Esmâ da (r.anha) onlardan biridir. Evlatlarını benzersiz bir titizlikle yetiştirmiştir. Bundan olsa gerek kendisi bir dava kadını olduğu gibi, oğlu Abdullah da (ra) bir dava adamıdır.[1] Mücadele içinde doğmuş ve mücadele içinde ölmüştür. Düşünün, daha on üç yaşındayken kılıcı eline alıp Yermük Savaşı’na katılmış ve son nefesine kadar o kılıcı bırakmamıştır. Onlarca savaşa katılıp onlarca zafere imza atmıştır. Şehadet şerbetini içene kadar da mücadeleye devam etmiştir.[2]

Hatırlarsanız Esmâ (r.anha) uzun bir ömür sürmüştü.

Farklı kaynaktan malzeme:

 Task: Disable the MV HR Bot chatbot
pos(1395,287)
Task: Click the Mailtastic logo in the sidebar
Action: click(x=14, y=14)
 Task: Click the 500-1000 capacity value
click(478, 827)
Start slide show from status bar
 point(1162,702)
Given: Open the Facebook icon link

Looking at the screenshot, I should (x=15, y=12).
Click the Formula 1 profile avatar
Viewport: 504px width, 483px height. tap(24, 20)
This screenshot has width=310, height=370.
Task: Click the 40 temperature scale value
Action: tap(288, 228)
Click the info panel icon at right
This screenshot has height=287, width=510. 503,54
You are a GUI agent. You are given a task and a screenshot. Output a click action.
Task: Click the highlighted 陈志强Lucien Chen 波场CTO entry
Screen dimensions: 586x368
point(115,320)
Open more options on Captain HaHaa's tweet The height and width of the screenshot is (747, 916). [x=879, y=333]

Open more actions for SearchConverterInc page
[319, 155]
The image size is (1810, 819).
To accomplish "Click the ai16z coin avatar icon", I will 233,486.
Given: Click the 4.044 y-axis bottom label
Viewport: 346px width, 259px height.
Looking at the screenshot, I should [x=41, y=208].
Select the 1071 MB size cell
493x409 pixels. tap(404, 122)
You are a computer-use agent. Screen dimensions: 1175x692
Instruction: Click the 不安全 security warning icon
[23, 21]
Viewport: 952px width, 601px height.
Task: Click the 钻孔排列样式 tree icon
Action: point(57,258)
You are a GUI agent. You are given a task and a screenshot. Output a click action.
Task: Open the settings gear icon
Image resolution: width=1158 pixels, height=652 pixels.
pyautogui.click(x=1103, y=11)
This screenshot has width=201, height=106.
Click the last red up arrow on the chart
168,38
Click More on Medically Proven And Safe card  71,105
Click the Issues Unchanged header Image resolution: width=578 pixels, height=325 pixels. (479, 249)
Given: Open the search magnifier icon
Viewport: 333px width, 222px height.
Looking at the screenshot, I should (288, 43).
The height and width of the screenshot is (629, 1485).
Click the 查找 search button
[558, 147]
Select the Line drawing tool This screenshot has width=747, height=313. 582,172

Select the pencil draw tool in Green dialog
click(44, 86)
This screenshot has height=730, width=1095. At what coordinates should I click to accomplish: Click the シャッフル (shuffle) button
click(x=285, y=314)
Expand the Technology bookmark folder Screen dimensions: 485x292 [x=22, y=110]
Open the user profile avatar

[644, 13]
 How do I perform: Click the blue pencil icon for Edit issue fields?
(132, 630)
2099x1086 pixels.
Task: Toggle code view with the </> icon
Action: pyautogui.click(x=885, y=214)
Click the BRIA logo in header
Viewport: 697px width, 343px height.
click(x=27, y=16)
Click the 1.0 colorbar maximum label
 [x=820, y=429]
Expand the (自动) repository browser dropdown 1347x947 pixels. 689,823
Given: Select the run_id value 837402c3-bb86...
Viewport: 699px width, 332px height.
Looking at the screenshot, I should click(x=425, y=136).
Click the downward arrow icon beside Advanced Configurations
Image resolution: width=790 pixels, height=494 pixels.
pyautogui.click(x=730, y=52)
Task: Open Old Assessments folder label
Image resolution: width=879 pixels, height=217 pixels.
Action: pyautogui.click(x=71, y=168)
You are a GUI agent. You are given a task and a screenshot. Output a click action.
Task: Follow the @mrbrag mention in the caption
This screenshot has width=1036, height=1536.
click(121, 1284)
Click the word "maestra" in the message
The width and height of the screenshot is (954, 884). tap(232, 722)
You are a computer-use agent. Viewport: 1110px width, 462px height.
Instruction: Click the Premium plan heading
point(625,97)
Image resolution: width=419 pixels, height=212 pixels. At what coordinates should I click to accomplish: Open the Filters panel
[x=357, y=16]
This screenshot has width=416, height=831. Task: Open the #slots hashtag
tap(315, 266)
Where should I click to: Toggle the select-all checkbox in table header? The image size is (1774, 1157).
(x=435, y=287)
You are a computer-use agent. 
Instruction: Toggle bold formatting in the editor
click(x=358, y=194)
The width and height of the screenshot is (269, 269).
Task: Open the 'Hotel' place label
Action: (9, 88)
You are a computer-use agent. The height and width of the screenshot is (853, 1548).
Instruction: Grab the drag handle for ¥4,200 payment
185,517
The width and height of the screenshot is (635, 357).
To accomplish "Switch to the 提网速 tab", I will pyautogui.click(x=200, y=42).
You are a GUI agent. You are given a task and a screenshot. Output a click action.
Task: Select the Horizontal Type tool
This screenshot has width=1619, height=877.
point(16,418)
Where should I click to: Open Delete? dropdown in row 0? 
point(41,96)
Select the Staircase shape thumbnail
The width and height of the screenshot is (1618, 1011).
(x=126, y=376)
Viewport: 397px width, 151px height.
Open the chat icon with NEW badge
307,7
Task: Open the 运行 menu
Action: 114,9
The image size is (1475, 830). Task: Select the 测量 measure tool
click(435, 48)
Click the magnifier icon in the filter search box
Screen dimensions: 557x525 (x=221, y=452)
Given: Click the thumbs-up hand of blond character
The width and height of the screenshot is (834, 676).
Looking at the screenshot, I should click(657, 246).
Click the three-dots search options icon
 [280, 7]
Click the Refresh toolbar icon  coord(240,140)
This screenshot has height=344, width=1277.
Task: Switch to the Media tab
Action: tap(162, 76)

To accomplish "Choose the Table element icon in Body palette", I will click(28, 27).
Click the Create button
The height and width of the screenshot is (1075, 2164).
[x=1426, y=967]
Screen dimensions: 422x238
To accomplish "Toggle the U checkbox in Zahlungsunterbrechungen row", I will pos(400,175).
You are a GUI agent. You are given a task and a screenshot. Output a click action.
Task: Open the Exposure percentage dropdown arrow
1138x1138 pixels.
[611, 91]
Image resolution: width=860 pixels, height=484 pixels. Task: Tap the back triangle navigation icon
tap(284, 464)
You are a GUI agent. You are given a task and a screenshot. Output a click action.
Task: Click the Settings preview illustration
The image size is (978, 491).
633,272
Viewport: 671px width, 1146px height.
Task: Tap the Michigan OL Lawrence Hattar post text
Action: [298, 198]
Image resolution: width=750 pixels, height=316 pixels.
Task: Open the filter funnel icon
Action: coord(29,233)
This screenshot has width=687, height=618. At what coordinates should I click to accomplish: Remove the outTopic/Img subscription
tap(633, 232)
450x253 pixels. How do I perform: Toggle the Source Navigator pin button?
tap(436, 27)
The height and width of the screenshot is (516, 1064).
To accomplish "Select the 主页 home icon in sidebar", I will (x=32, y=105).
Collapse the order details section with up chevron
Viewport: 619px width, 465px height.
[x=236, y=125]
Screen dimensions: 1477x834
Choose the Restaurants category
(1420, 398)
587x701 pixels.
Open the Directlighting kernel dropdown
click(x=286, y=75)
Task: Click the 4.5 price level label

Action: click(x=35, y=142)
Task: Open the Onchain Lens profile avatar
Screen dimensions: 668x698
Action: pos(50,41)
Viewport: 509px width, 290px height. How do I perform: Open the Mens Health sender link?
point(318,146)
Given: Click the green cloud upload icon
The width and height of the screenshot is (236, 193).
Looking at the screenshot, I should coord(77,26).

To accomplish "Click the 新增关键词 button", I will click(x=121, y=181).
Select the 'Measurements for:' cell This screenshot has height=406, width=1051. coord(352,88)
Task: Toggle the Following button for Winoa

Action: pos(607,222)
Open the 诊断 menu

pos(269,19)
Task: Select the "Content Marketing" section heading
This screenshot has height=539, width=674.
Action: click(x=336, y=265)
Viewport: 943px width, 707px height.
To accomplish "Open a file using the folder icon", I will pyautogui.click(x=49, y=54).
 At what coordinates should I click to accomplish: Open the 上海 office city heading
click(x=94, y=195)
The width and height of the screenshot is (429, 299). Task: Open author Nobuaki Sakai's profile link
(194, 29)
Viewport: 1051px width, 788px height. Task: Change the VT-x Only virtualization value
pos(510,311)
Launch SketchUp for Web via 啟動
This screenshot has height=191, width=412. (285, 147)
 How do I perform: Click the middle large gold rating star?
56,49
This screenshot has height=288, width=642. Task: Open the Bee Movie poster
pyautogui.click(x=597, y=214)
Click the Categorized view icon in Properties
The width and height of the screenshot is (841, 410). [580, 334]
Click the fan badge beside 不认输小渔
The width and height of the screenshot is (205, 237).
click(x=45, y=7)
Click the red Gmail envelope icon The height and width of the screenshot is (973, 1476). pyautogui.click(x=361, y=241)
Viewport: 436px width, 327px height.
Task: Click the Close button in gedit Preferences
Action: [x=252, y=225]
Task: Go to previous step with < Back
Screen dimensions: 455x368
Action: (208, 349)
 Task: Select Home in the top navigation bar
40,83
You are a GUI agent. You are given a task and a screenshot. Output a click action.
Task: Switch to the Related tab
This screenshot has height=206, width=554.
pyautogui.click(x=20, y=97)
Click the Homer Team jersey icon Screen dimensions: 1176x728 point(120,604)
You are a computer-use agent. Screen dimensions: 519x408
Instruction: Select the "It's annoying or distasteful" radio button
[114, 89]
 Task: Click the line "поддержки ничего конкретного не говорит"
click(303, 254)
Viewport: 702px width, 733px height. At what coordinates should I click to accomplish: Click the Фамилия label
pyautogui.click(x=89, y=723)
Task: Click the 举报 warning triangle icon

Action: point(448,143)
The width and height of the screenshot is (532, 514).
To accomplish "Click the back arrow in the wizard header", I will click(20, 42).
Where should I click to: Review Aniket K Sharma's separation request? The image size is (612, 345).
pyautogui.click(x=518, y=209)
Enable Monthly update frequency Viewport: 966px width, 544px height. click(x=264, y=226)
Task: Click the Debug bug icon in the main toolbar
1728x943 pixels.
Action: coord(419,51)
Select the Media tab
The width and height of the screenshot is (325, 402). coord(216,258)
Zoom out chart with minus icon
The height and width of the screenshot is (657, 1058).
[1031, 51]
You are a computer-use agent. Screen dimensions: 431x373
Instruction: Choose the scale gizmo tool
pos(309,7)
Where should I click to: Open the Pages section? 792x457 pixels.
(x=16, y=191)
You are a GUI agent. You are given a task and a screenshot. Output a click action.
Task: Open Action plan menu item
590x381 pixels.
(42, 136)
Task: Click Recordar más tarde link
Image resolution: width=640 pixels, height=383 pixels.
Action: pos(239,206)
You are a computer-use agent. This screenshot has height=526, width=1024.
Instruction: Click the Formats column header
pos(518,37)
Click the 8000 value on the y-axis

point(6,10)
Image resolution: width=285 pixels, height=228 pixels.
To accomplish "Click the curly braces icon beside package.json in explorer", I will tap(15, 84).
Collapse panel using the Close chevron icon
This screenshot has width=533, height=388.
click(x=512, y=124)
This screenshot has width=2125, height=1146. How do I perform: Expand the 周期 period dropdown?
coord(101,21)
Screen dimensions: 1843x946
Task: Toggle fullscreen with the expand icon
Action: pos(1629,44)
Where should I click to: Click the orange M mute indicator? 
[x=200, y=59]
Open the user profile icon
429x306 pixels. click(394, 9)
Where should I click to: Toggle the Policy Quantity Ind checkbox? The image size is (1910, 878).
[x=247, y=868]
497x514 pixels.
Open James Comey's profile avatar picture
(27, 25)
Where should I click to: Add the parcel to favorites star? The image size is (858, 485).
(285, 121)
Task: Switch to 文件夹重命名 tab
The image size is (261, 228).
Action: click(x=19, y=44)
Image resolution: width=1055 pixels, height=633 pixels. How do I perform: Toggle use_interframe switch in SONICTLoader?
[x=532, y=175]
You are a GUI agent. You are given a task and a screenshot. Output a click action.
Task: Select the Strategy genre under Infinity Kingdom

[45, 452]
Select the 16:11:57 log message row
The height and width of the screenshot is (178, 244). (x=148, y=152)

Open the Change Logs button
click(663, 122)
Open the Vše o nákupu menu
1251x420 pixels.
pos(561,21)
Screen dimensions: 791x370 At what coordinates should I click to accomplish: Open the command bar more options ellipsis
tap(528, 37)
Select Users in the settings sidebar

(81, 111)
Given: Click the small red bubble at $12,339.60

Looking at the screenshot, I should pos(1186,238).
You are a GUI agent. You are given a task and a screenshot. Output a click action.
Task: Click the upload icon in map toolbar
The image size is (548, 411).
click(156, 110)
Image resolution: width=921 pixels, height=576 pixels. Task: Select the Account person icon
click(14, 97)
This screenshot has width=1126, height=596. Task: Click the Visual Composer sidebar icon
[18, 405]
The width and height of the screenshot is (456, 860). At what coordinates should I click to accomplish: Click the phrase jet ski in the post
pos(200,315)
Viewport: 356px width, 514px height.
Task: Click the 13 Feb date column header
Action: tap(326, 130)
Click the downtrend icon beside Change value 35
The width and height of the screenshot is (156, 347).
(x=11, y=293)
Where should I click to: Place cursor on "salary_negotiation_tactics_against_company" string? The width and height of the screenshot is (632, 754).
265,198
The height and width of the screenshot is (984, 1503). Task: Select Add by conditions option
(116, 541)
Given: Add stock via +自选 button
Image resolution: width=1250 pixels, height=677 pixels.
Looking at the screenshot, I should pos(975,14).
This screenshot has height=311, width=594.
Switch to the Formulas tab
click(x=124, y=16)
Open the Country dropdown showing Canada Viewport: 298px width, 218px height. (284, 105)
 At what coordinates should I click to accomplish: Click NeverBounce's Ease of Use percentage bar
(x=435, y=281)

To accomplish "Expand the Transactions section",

Dolayısıyla oğlu Abdullah’ın Emevîlerle olan mücadele yıllarına da yakinen şahit olmuştu. Çektiği zorluklara bir de oğlunun sıkıntıları eklenmişti. Ancak yine onca acıya rağmen hiçbir zaman geri adım atmamıştı. Oğluna, doğru bildiği uğurda ilerlemesini söyleyerek şehadet yolunu açmıştı. Ciğerparesini ölüme teşyi ederkenki şu manzaraya bir bakın:

“…İbnu’z Zubeyr’in annesi dedi ki: ‘(Abdullah’ın arkadaşları onu yüzüstü bırakıp giderek) hayatı sevdiler ve ona yardım etmediler. Onun dininin ve soyunun üstünlüğüne bakmadılar.’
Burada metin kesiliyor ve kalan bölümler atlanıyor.